5. Declaring types and decorators
Turn record types into an authoring vocabulary with @block, @inline, and @default.
After this lesson you can
- Declare a nestable block kind with @block("kind") - Bind block labels to fields with @inline(slot) - Fill omitted fields with @default(expr)
Before you start: Lists, records, and pipe-tables
Decorators are prefix annotations that turn a plain record type into schema. @block("service") makes the type authorable as service ... { ... } blocks; @inline(0) says the first label lands in that field; @default(80) supplies a value when the author omits the field, so common cases stay terse.

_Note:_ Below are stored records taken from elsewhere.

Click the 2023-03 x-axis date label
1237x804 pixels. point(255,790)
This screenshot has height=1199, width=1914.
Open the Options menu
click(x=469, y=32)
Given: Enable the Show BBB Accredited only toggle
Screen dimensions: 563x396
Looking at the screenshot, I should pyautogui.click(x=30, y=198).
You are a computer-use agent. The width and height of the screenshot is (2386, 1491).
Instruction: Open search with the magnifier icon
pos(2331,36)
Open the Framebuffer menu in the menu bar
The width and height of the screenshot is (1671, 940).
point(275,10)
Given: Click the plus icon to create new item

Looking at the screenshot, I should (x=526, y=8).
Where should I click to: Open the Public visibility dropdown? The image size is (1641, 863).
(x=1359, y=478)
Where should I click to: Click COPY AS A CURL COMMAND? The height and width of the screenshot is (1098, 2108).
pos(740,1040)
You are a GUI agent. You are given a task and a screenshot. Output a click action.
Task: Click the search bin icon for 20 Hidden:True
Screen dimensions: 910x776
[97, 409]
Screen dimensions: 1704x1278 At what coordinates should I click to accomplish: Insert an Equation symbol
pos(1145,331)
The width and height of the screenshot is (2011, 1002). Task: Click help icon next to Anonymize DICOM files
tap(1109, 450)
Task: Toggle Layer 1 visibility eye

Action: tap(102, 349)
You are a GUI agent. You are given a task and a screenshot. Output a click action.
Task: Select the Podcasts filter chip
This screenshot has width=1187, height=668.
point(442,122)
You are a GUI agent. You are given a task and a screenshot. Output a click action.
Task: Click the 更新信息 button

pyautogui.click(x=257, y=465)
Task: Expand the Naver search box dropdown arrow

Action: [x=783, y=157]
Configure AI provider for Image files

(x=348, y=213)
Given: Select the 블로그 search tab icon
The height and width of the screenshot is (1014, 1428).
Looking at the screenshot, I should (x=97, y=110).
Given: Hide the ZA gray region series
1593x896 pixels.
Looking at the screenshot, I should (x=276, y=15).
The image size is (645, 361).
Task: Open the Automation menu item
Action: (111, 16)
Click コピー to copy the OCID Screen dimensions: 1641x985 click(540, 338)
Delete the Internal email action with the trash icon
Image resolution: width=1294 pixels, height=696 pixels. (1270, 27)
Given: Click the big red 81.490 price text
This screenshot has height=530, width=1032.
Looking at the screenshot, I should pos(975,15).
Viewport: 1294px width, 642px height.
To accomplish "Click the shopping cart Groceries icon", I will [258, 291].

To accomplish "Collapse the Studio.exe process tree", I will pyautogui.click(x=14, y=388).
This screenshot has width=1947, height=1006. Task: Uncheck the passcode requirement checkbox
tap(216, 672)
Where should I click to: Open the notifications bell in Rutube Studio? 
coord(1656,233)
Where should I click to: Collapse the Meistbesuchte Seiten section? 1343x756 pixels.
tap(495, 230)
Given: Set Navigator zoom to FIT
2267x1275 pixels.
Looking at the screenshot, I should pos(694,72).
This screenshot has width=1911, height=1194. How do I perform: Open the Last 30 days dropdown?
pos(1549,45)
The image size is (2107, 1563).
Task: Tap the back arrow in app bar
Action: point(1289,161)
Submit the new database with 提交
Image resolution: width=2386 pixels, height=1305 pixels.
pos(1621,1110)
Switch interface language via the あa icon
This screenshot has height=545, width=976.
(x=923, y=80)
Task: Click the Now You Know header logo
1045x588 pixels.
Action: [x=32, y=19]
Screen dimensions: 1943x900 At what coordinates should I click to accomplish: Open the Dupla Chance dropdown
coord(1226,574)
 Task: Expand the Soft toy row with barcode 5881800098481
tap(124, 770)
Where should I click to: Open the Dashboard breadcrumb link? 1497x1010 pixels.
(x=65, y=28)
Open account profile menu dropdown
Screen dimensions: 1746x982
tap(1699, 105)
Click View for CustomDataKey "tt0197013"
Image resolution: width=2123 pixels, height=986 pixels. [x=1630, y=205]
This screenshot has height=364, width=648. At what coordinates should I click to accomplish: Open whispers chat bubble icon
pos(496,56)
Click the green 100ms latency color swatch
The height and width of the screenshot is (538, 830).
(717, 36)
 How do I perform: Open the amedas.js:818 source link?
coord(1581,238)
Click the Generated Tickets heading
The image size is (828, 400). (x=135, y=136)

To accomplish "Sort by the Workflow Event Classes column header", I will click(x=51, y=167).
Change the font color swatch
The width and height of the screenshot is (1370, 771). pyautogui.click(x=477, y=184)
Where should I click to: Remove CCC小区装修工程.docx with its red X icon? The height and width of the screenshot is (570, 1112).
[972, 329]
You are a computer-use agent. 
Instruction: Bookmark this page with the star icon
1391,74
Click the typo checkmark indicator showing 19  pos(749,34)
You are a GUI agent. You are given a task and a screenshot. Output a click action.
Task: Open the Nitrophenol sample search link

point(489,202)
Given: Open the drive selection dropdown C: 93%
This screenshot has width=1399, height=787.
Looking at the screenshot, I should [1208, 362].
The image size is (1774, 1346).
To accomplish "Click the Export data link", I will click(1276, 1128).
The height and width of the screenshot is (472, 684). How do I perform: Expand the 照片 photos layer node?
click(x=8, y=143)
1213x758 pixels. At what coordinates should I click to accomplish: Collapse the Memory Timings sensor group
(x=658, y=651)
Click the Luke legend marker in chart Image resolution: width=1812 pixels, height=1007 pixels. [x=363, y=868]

The pattern to internalise: the type declaration is the *vocabulary*, the block instances are the *content*. Constraints (@min, @max, @non_empty) and type aliases layer onto the same declarations as your model grows.
§ 1Exercise: Design a block kind
Declare a service block with a labelled name and a defaulted port, author two instances, and confirm the default applies.
@block("service")
type Service {
@inline(0) name: utf8
@default(80) port: u32
region: utf8
}
@document
type Config {
@children("service") services: list<Service>
}
service "web" { region = "us-east-1" }
service "api" { port = 9090u32 region = "eu-west-1" }
Expected result
wcl check prints OK, and wcl eval config.wcl services.web.port prints 80 — the default filled the omitted field.
Hint
Remove @default(80) and the web instance stops validating: without a default, port is required.